After four days of being shut off from its normal supply of water due to an oil spill into the North Saskatchewan River, the Muskoday First Nation has declared a state of emergency.

The move was announced Wednesday afternoon when officials said the "discontinued supply of water" required "prompt action."

About 800 band members live on the reserve, which is about 15 kilometres south of Prince Albert, Sask. The community is one of several in the area which is connected to a rural water utility that is normally supplied from Prince Albert's water treatment plant.

That facility's intake pipe was closed due to an oil spill upstream, reported by Husky Energy last week. Prince Albert is working to build an improvised water pipeline to an alternate supply of water.

tanker at muskoday

The Muskoday First Nation has been relying on water trucked into the community to replenish its supplies after the normal source of treated water from Prince Albert, Sask., was closed due to an oil spill. (Muskoday First Nation/Facebook)

"Even though we're able to manage the crisis at the moment, we don't know how long this is going to persist," Muskoday's chief, Austin Bear, said Wednesday night. "We just want to be prepared … to meet the crisis."

After Sunday's shutdown, the reserve turned to a private contractor with a large water tanker for help. That, combined with its own water tanker trucks, allowed Muskoday to maintain some supplies in reservoirs.

Bear said Wednesday that Husky Energy has also promised to begin making water deliveries.

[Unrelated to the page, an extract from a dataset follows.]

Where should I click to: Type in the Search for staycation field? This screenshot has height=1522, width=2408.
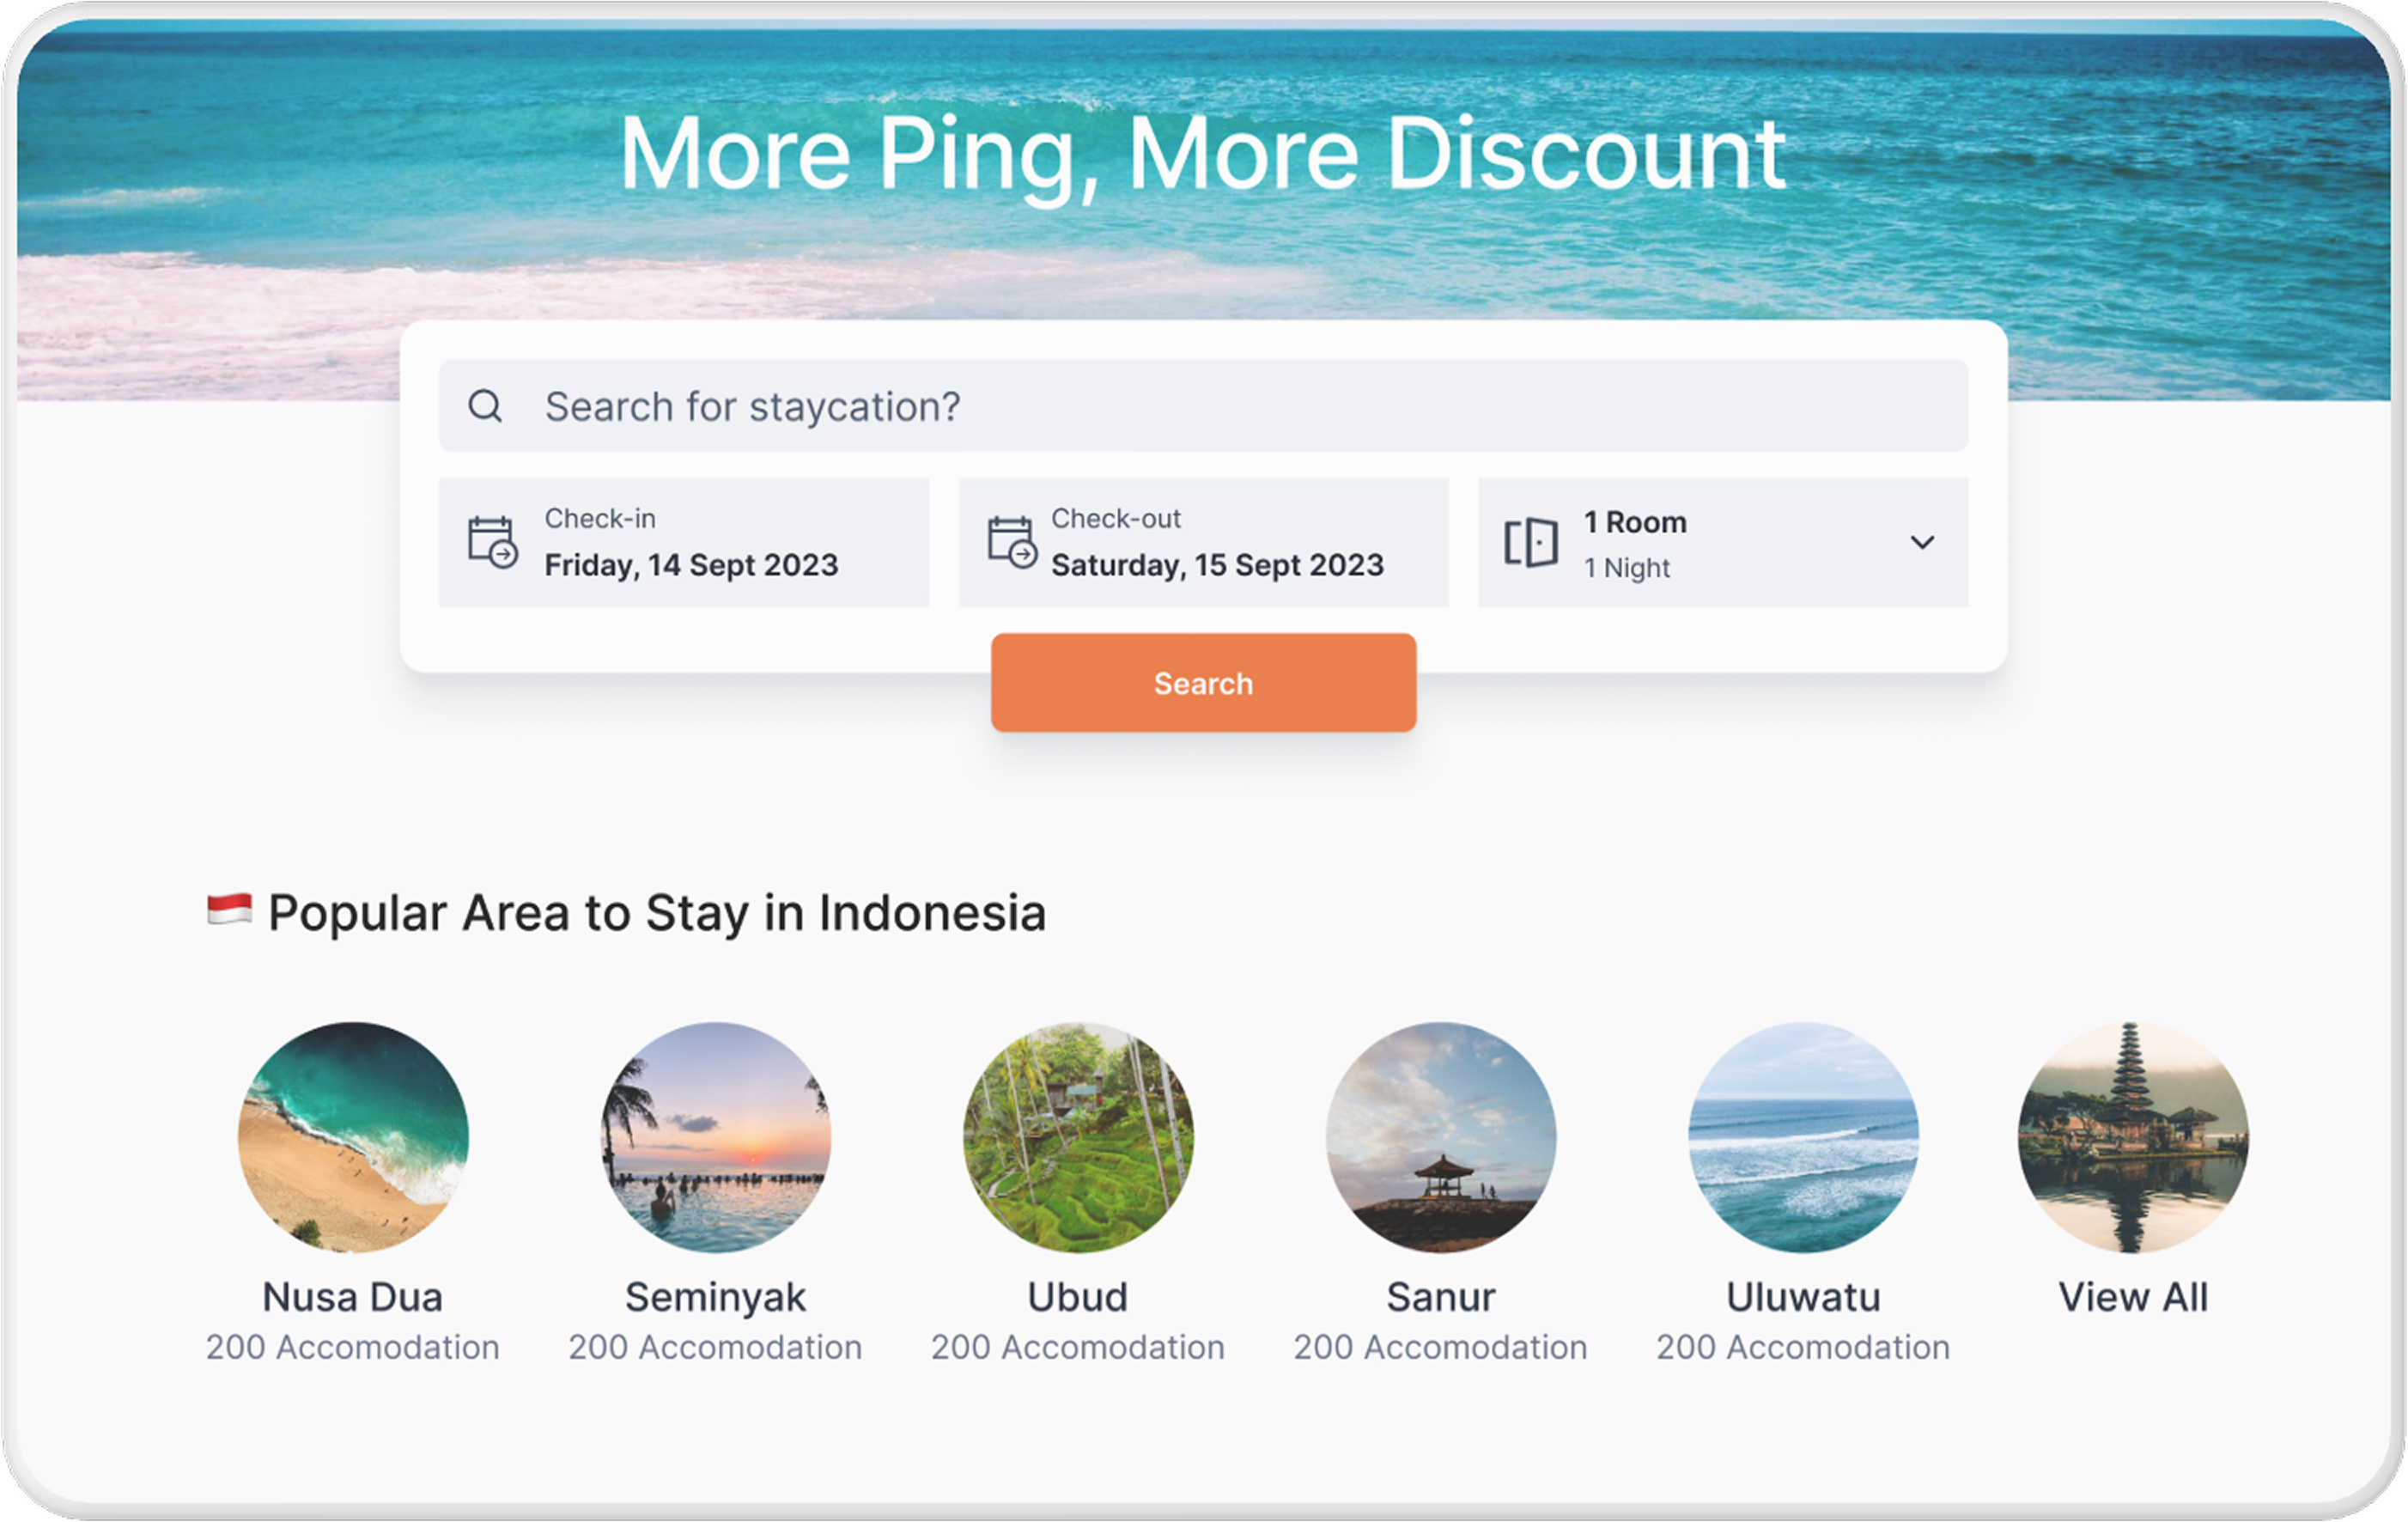pos(1230,406)
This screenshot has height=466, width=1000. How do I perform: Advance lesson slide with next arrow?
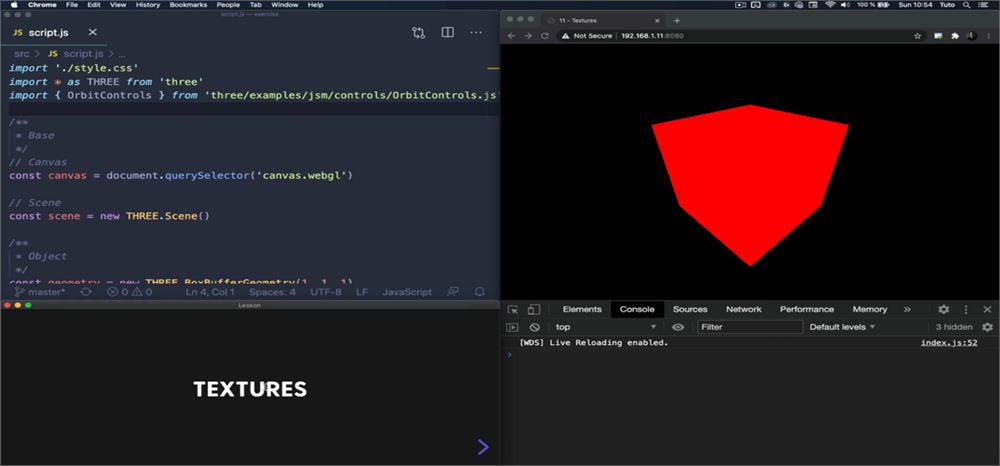click(x=483, y=447)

"We believe, from the arrangement — that was assured — the trucks could begin delivering as early as this evening and for certain tomorrow morning," Bear said.

According to Bear, an arrangement had been made on Tuesday for the province to provide water assistance to the community.

"Late yesterday that arrangement fell apart," Bear said. "I don't think we can put much reliance on the province."

Bear said community members have responded well to requests to reduce consumption, estimating that use was down by about 40 per cent.

"People are nervous," he added, noting that the quality of water they do have is safe to drink. He said bottled water is also being made available to older people in the community.

"The bottled water is delivered to the elders' homes," he said.

Bear said that as soon as he heard about the Husky Energy spill last week, he expected there would be an effect on communities that rely on the river.

Prince Albert Mayor Greg Dionne said the resumption of water supplies to the rural areas would have to wait until his city has its water source in place.

"We are doing our best and our priority is, once we get this pumping system set up on Friday, we hope to get enough volume that they will be the priority to turn the water back on," Dionne said Wednesday morning.

Bear said he has spoken to Dionne and understands that Prince Albert's priority is to provide water to its citizens.